The Washington Post
Thursday, June 21, 2001; Page B01

Work Permit Draws Flood of Salvadorans

By Mary Beth Sheridan
Washington Post Staff Writer

Spurred by an aggressive campaign by their government, Salvadoran immigrants in Washington and other U.S. cities are applying in unexpectedly large numbers for a
new benefit that allows them to live and work temporarily in the United States.

U.S. authorities had initially predicted that as many as 150,000 Salvadorans would take advantage of the program, announced in March by President Bush as part of
an effort to help El Salvador recover from two devastating earthquakes. But the Immigration and Naturalization Service says that more than 166,000 have signed up
-- and immigrants still have another 15 months to apply.

Authorities say the final turnout could be a milestone, surpassing the 190,000 Salvadorans who got a toehold in this country through a similar work-permit program
established in 1991 as El Salvador's civil war was drawing to a close.

Social service agencies in the Washington area have been swamped in recent weeks by applicants seeking help with their paperwork. "People have arrived in
massive numbers, and they continue coming. We had to hire two additional people to help us," said Gustavo Torres, director of Casa de Maryland, which has offices
in Silver Spring, Takoma Park and Germantown.
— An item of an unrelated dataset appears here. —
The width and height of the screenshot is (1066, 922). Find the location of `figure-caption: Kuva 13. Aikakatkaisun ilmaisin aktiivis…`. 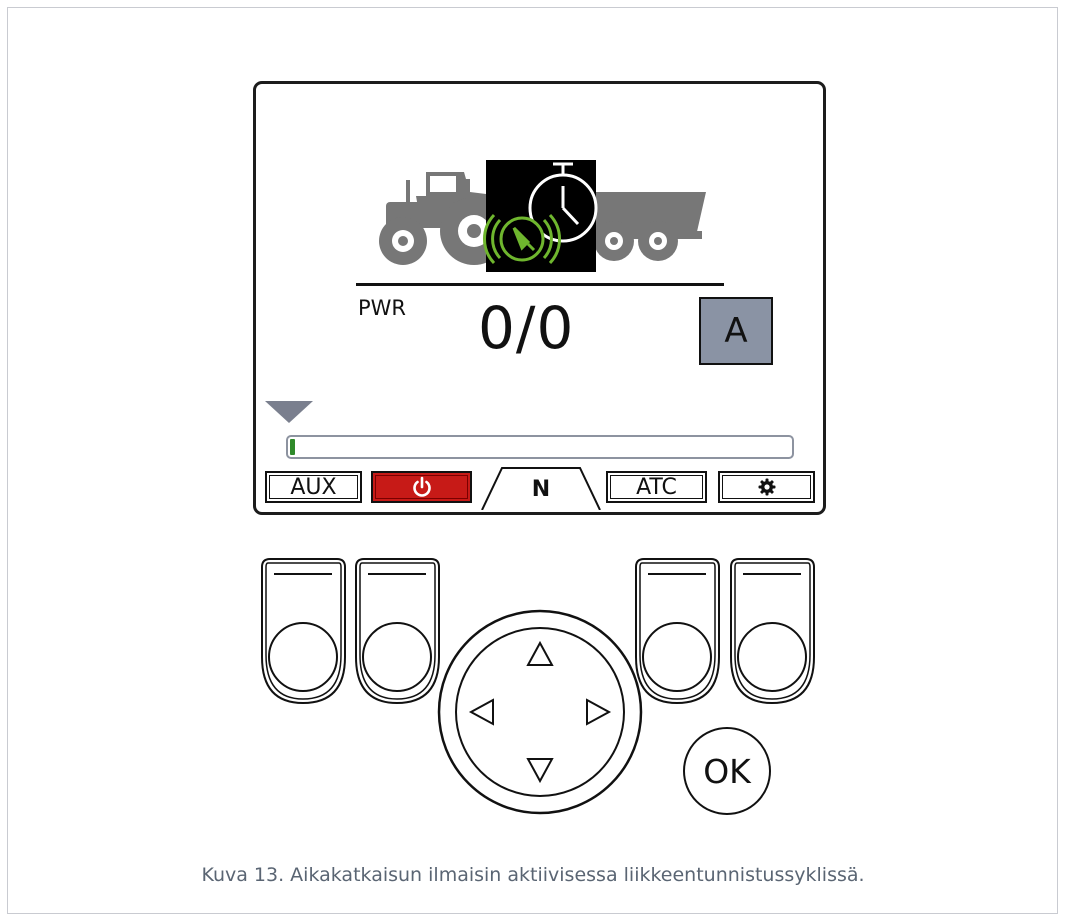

Under the program, known as Temporary Protected Status, Salvadorans who have been in the United States since Feb. 13, the date of the second earthquake, can
apply for work permits lasting until September 2002.

The Salvadoran government estimates that a quarter-million immigrants may eventually apply, about 15 percent of them from the Washington area, which has the
nation's second-biggest Salvadoran community.

The flood of applicants reflects the large number of Salvadorans who have poured into the United States, many undocumented, in the decade since the benefit was
extended to Salvadoran immigrants who fled during the 1980-92 civil war. Census figures released yesterday show 11,741 people of Salvadoran ancestry in the
District, an increase of about 10 percent in a decade. Figures for the rest of the Washington area are not yet available.

The high turnout for the work-permit program also reflects how the growing population of immigrants is prompting a new form of cross-border politics.

Embassy officials estimated that the Salvadoran immigrants would send nearly $2 billion back to their country this year, the equivalent of 13 percent of El Salvador's
domestic output. "The government has realized that getting [some kind of] legalization for undocumented people helps the Salvadoran economy," Torres said.

To urge its expatriate citizens to take advantage of the new work-permit program, the Salvadoran government has launched a media blitz in the United States. It set
up a toll-free hot line, met with community groups and distributed 300,000 Spanish-language guides -- complete with comic-book illustrations for those with little
education -- to explain the U.S. program. Back home, the government has urged Salvadorans to spread the word to relatives in the United States.

Several immigrants who were applying this week through Carecen, a social service agency in Columbia Heights, agreed that the work program would make a big
difference in the lives of their families, both here and in El Salvador.

David Martinez, 35, a husky Salvadoran with long hair cascading over a faded T-shirt, plays guitar at birthdays and baptisms in the Washington area. But since
sneaking over the U.S. border eight years ago, he hasn't been able to apply for a steadier job.

"This is the beginning of living well in this country," Martinez said. The work permit, he said, will enable him to get a better-paying construction job.

For Yanira Cortes, 23, now employed as a babysitter, the work document is a symbol of everything she longed for when she sneaked across the U.S. border a year
ago to come to Washington, leaving behind her 5- and 7-year-old daughters.

"We hope to have something for ourselves, a house, and to give the kids a better education than we had," said the curly-haired Cortes, who only finished eighth grade
and hopes to eventually send for her children.

The temporary protection program, in fact, isn't aimed at addressing such long-term goals. But the U.S. government has often renewed such permits, which have also
been granted at various times to immigrants from other countries suffering war or natural disaster.

Many of the Salvadorans who applied for the special benefit in 1991 are now becoming permanent legal residents, after a decade in which they won extension after
extension of their work permits.

Such a pattern worries advocates of tighter immigration controls.

"There's nothing as permanent as a temporary refugee," says Mark Krikorian, executive director of the Center for Immigration Studies. "Once people have been
allowed to remain in the country for a very long time, they put down roots, their children grow up, and it becomes increasingly difficult to send them back. So we
need to understand at the outset that a grant of temporary protection is almost certainly likely to turn into permanent immigration."